As refineries finally catch up with demand, gasoline prices continue to drift down, but there has been little news about the rising price of oil over the last number of weeks. In January, oil fell to a low of $51/barrel but the price is now floating above $70/barrel and there are signs it may be awhile before it comes down again, assuming oil somewhat follows the pattern of the last two or three years. There's seemingly little coverage of this in the news. Perhaps the media is bored since Paris Hilton can't be tied to the oil story somehow. Of course, if hurricanes hit at any point in the next ten weeks, the price of oil will probably continue to soar.

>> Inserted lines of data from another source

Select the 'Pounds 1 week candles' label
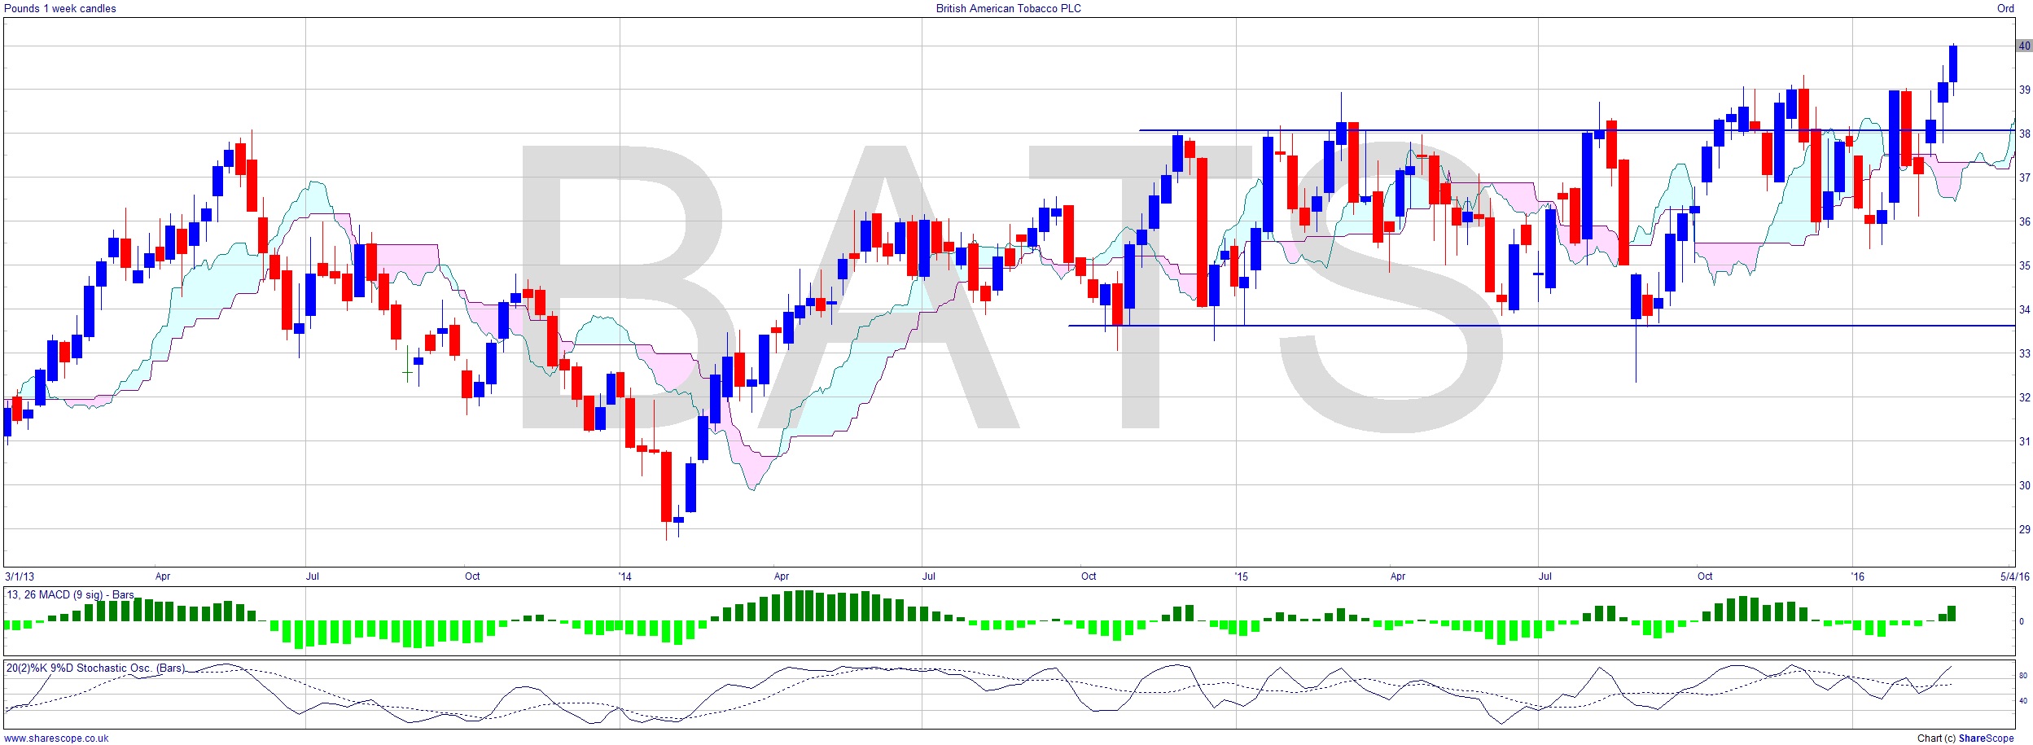Image resolution: width=2033 pixels, height=745 pixels. tap(60, 8)
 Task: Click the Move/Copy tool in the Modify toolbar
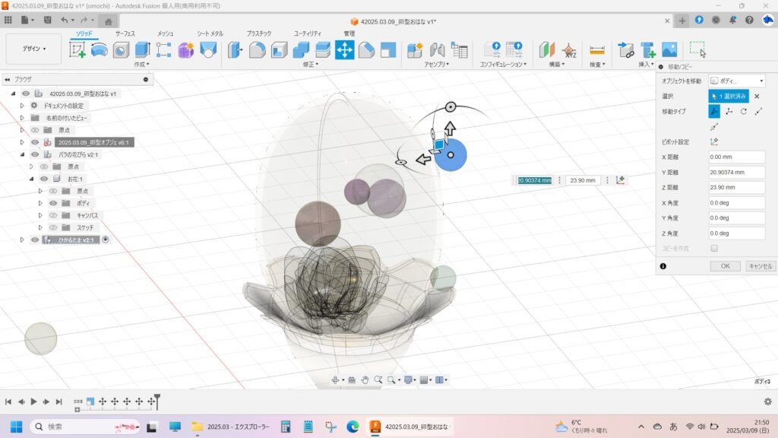click(344, 50)
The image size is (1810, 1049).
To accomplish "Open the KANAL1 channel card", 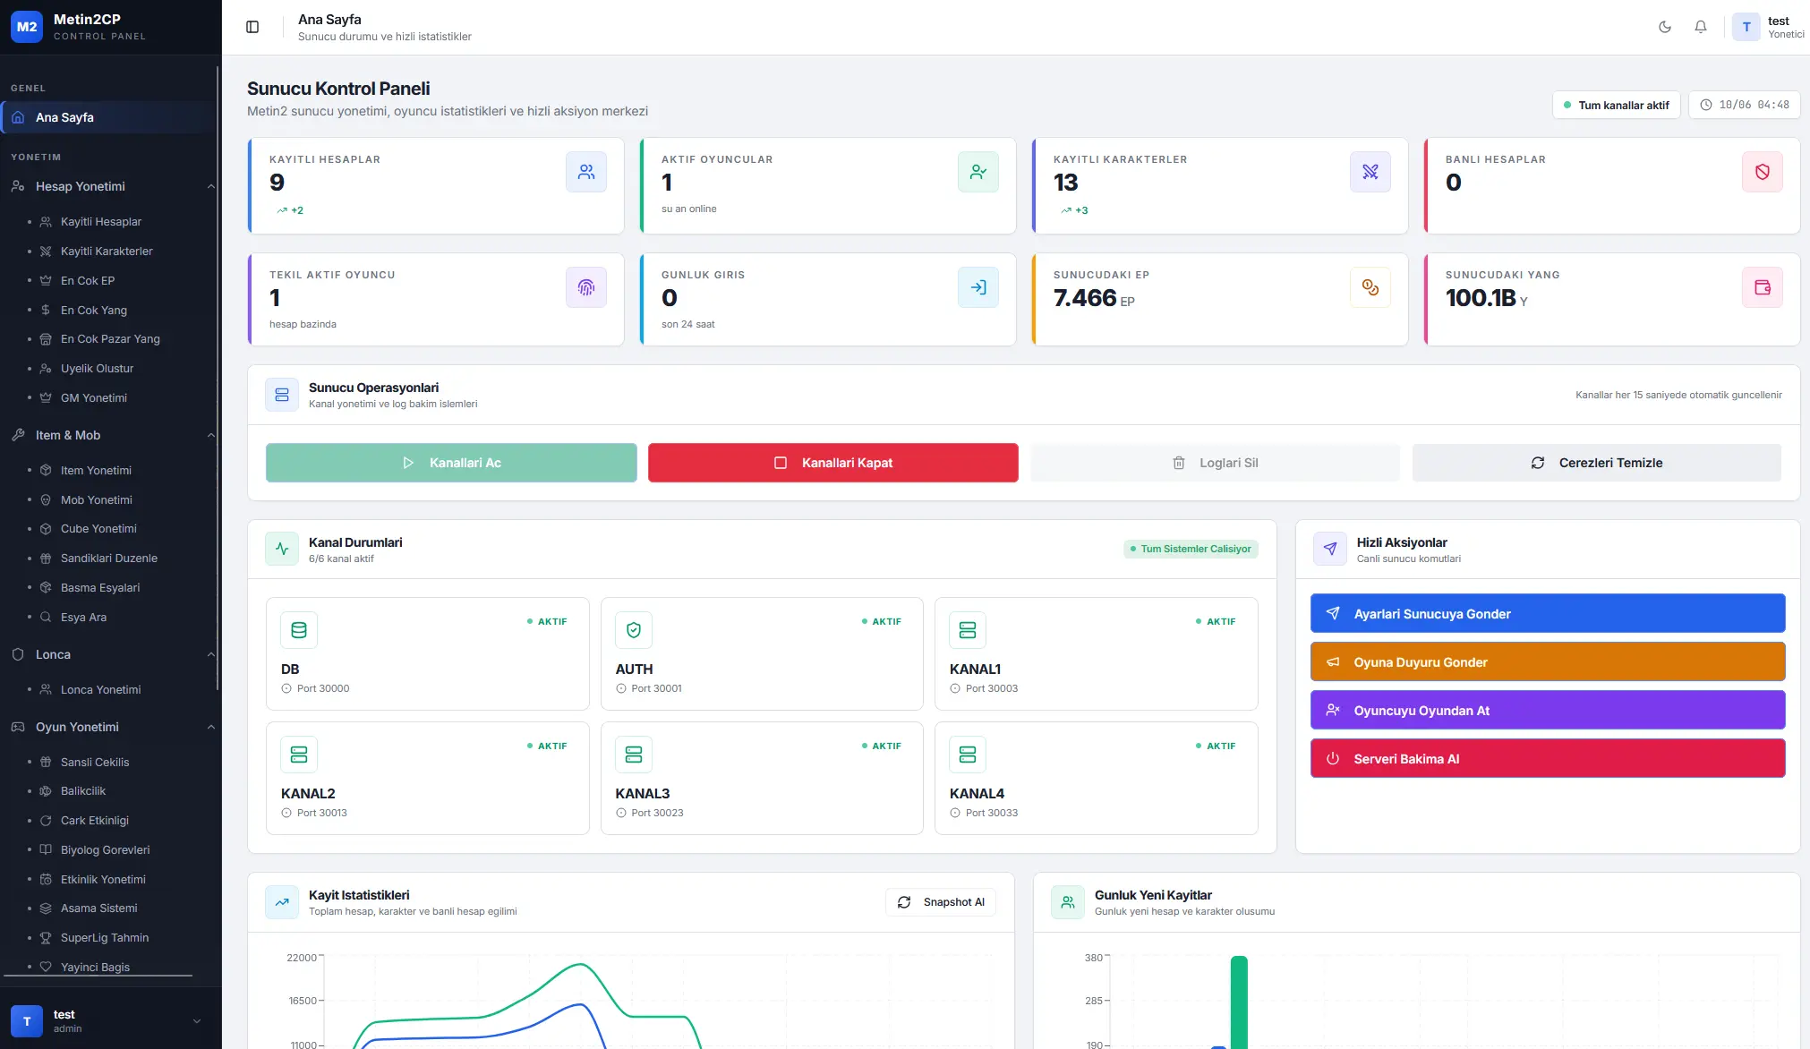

Here's a story from the Financial Times worth noting:
A rule of thumb for the price of oil in the past five years has been to take the last digit of the year and add a zero: 2002 saw prices in the $20s; 2003 in the $30s; now oil is hovering around $70 a barrel. These high prices are desirable for steering the economy away from oil, but in the meantime they could also spell trouble. Oil companies need to adjust to this new reality and rethink their business model.

The latest report by the International Energy Agency warns of an oil supply crunch in five years. Demand is expected to rise at more than 2 per cent annually. Supply, the IEA calculates, will not be able to keep pace. Nations outside the Organisation of the Petroleum Exporting Countries are expected to add about 1 per cent to supplies per year. That puts most of the burden on Opec, in particular Saudi Arabia, which would face capacity constraints itself, the IEA says.

There's an active debate taking place in various locations around the world about when (not if) the oil crunch will occur, with some people arguing that the crunch has more or less already arrived. But the exact time the oil crunch will come is not the issue. The issue is that the time for making a reasonably painless transition to a world economy that can use other sources of energy in addition to diminishing supplies of oil has, in fact, been around for some three decades. The time to sell that big SUV and get something with better mileage is not five years from now, but today. Given the number of conservative-leaning contrarians in the United States, I suspect the transition to a new energy economy is unlikely to be painless.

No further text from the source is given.